Ko-Imari (Old Imari) is the export ware most associated with the “Imari” name in Western antique markets: dense, symmetrical compositions in cobalt blue, iron red, and gold covering most of the white surface. Chargers, vases, and garnitures in this style were used as interior decoration — displayed on mantelpieces and in architectural niches — rather than as tableware.
Nabeshima ware was never sold commercially. It was produced exclusively for the Nabeshima clan as gifts for the Tokugawa shogun and high-ranking daimyo. The technical standards were extraordinary — even a slight imperfection meant destruction of the piece. A distinctive comb-tooth pattern on the foot rim and designs that often feature Japanese motifs (flowers, grasses, fans) rather than the Chinese-derived designs of export ware mark Nabeshima as among the finest porcelain produced anywhere in the 17th and 18th centuries.
Arita Ware Today
Arita remains an active production center with approximately 180 kilns, ranging from traditional craft studios producing individually hand-painted pieces to contemporary design collaborations.
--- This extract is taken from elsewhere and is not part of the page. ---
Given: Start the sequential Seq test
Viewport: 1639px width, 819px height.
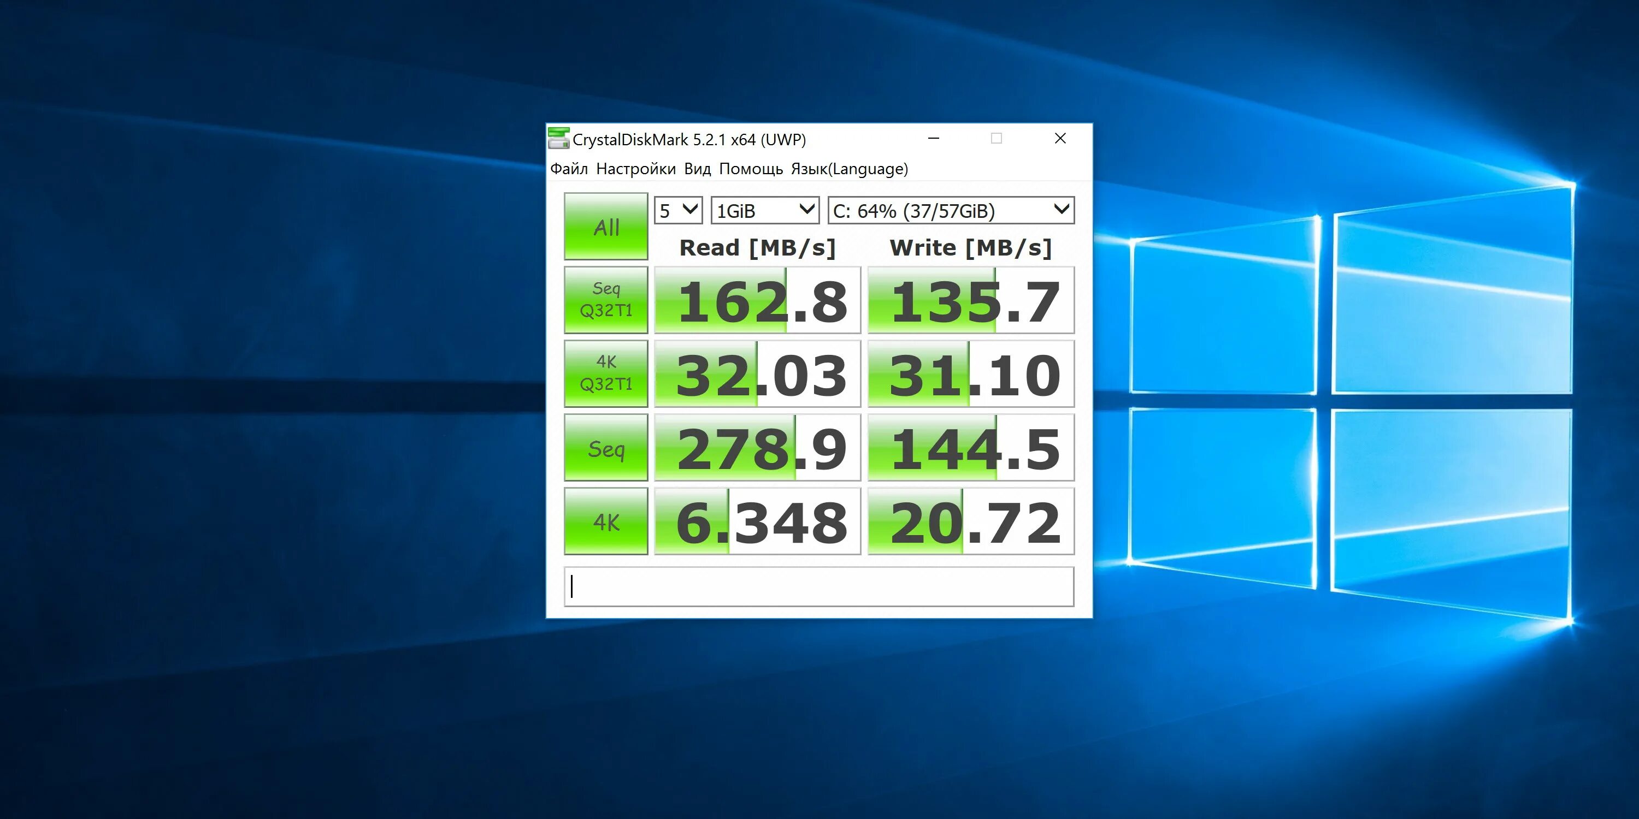Looking at the screenshot, I should click(605, 448).
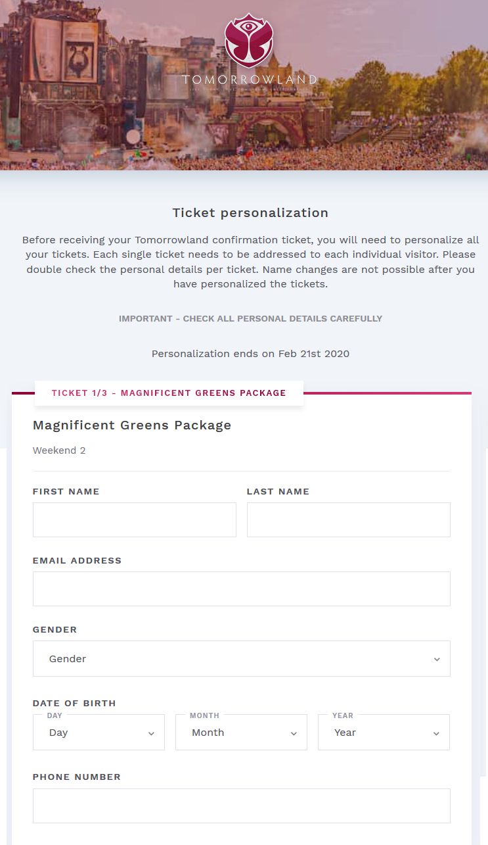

The town hosts the Arita Ceramic Fair (Arita Tōki Ichi) every April 29 to May 5 — one of Japan’s largest craft fairs, drawing several hundred thousand visitors annually.
Contemporary designers have brought fresh attention to Arita’s traditions. The “2016/ 有田” project, commemorating the 400th anniversary of Arita porcelain, commissioned 16 international design studios (including Nendo and Scholten & Baijings) to create contemporary pieces using traditional Arita techniques. The results demonstrated that the kiln traditions developed over four centuries remain capable of producing work that speaks to contemporary aesthetics without losing their technical character.
Arita vs Imari: Clearing Up the Confusion
The terminology causes genuine confusion, even among collectors. In Japan, Arita-yaki (有田焼) is the standard term for the porcelain made in and around Arita. “Imari” was the Western trade name used by European buyers who received the ware through the port of Imari — it had nothing to do with the style of decoration.
However, Western antique dealers use “Imari” specifically to refer to the Ko-Imari style of dense blue, red, and gold overglaze decoration — so “Imari ware” in an auction catalog typically means a specific aesthetic style rather than any piece from the Arita region. In Japan, what Western dealers call “Imari” would typically be called Kinran-de (gold brocade style) or Ko-Imari. When shopping for Arita/Imari ware, establishing which terminology convention the seller is using will clarify what you are actually looking at.